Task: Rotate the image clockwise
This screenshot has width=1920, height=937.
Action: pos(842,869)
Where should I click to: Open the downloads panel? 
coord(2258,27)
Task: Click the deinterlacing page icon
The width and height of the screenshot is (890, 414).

* * * * *

OBJECTIVE
Rewrite the records above with every "Task" changed to "Goal" and nothing else altered.

REPLY
Goal: Rotate the image clockwise
This screenshot has width=1920, height=937.
Action: pos(842,869)
Where should I click to: Open the downloads panel? 
coord(2258,27)
Goal: Click the deinterlacing page icon
The width and height of the screenshot is (890, 414).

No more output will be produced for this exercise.